#### [Work item]
Set down word for word the passage of the food industry text that opens with the words containing "A New Code For" and closes with "bulk produce sales.".
== Provided text ==
Calif.-based Safeway in Denver.

Also on the food safety front, the Food and Drug Administration weighed in at the beginning of the year with its revised Food Code, which sets new standards for sanitation. The agency also proposed a Hazard Analysis Critical Control Point program, or HACCP program, for the seafood industry, which could, if enacted, include mandates for retail food service operations.

A New Code For Produce

In the quest for efficiencies, there seemed to be a lot of action, or at least a lot of willingness to consider taking action.

Perhaps the brightest spot on that front was the adoption by some of the largest chains in the country of standardized price look-up codes, known as PLUs, for tracking bulk produce sales.

Not all companies are eager to sign on for a standardized coding system, but many industry members see it as inevitable once the considerable kinks are worked out for buyers and their suppliers.

This year, suppliers said at industry meetings that they suddenly have to have huge inventories of labels to satisfy the often conflicting needs of their retail accounts. Some big chains insist their produce bear the standardized four-digit numbers, while some other big players refuse to accept the very same shipments. Couple that with different coding requirements for the increasingly important export market, and there are problems.
===
== Information shown ==
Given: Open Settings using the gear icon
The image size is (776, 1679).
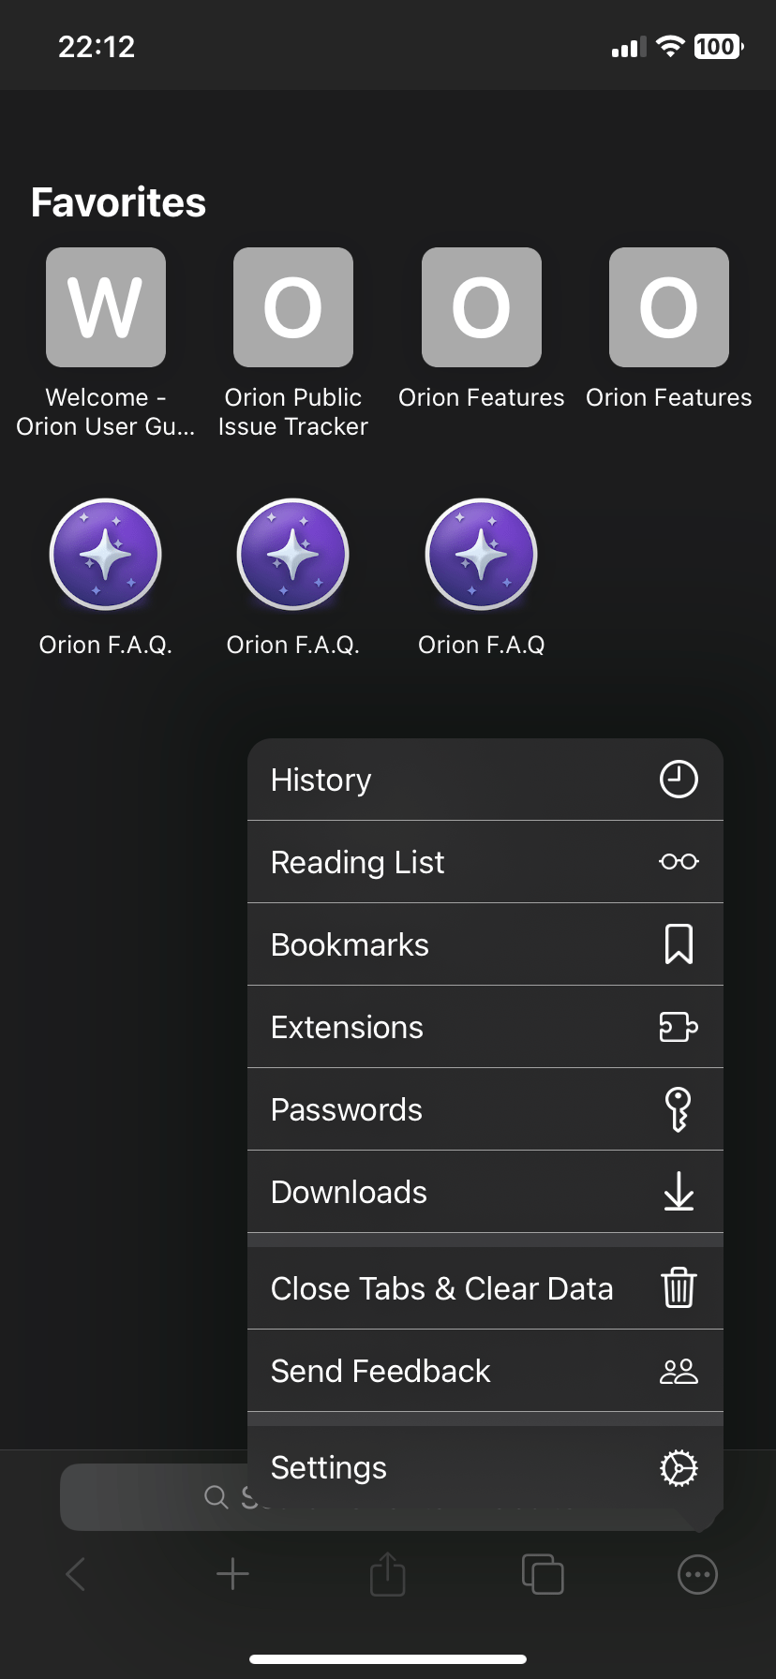Looking at the screenshot, I should [x=679, y=1467].
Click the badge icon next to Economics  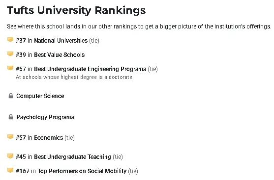pos(10,137)

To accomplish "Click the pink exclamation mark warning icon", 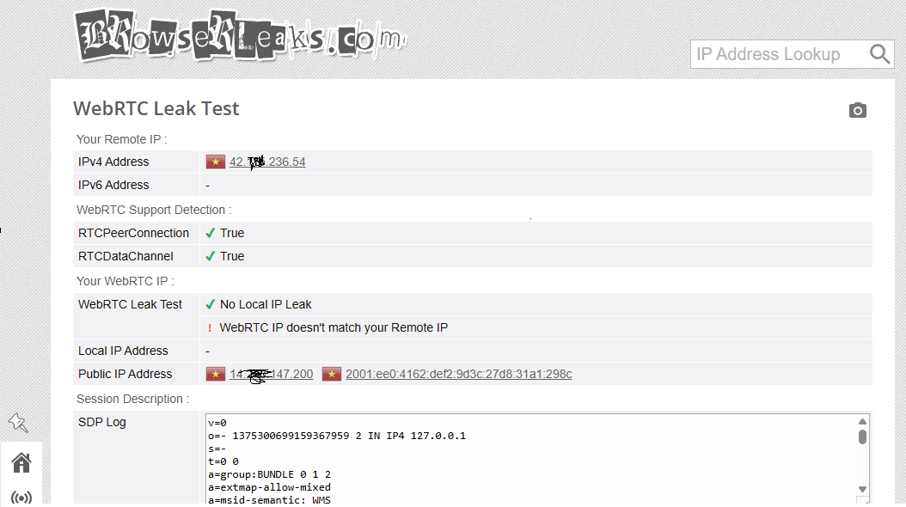I will [210, 327].
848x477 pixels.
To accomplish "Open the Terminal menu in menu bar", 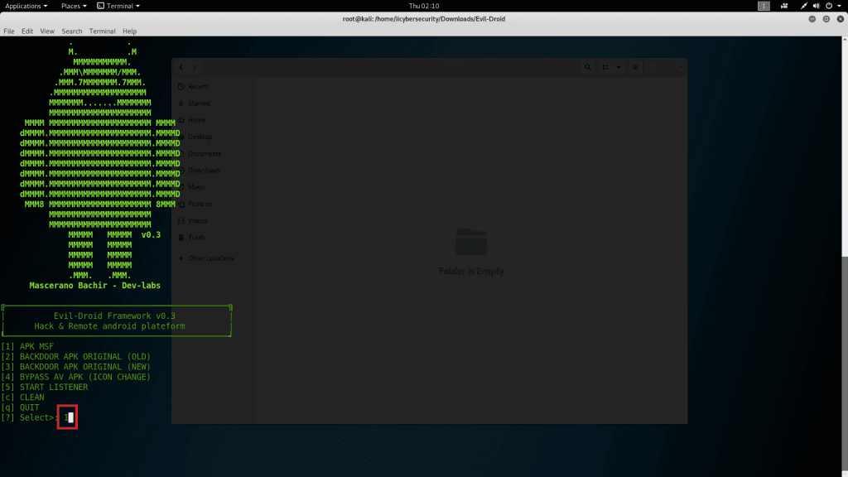I will [103, 31].
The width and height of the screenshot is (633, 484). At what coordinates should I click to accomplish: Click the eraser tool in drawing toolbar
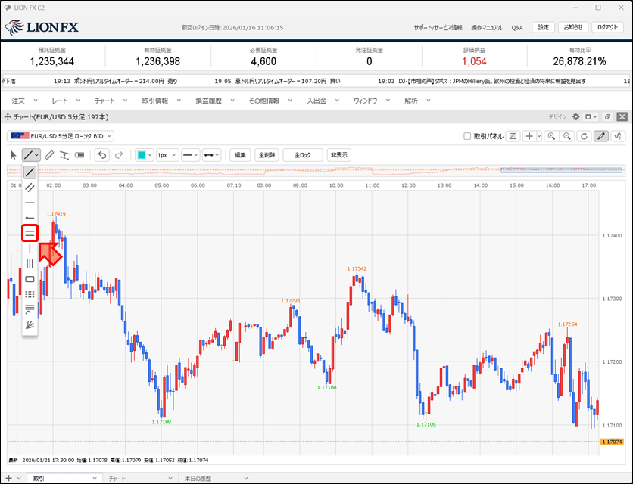click(49, 155)
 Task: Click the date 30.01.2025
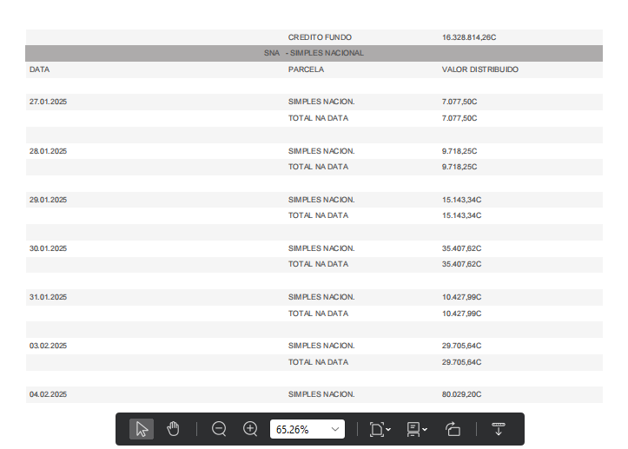coord(48,248)
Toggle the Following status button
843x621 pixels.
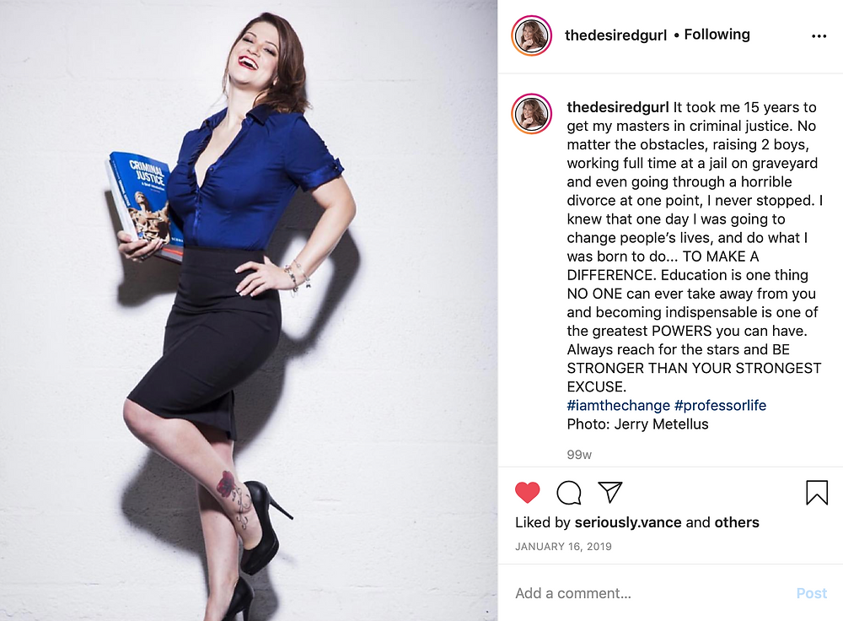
===
#### [Result of the task]
A New Code For Produce

In the quest for efficiencies, there seemed to be a lot of action, or at least a lot of willingness to consider taking action.

Perhaps the brightest spot on that front was the adoption by some of the largest chains in the country of standardized price look-up codes, known as PLUs, for tracking bulk produce sales.